For the inner packaging of medicines such as tablets, our holographic foils are used to print on aluminium blister foil to provide another form of overt, tamper-evident security.
These foils offer an additional benefit of being suitable for overprinting so that barcodes, sequential numbering and DNA codes can also be added to them to provide track and trace capabilities.
Not only do these foils provide exceptional tamper-evident security but they are also vital in helping to fulfil the primary function of the packaging, which for many medicines is to provide a barrier against air and moisture. This is also where our knowledge and expertise regarding coatings and adhesives plays a key role because certain medicines can be contaminated by certain adhesives.
Depending on the medicine to be packed, our dedicated team can work with companies and manufacturers to find the right foil and adhesive which ensures the medicine can do its job for the end user as intended.

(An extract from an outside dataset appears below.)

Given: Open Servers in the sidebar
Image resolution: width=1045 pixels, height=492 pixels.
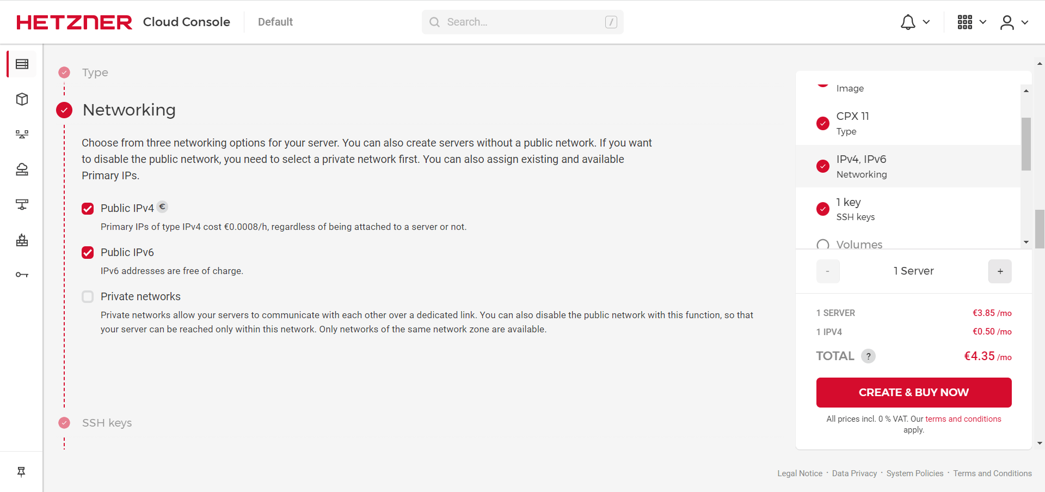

The next level of security includes the addition of covert packaging technologies. Covert security features are those that can only be read using a reading device, such as an eye glass or UV light and provide companies with track and trace capabilities.
So when it comes to security solutions for pharmaceutical products, it really can be a life or death decision with no single cure. A multi-layered security approach is required which can help to make replication as difficult as possible and unprofitable for the counterfeiter.
Stephen Clarke is managing director of API Holographics.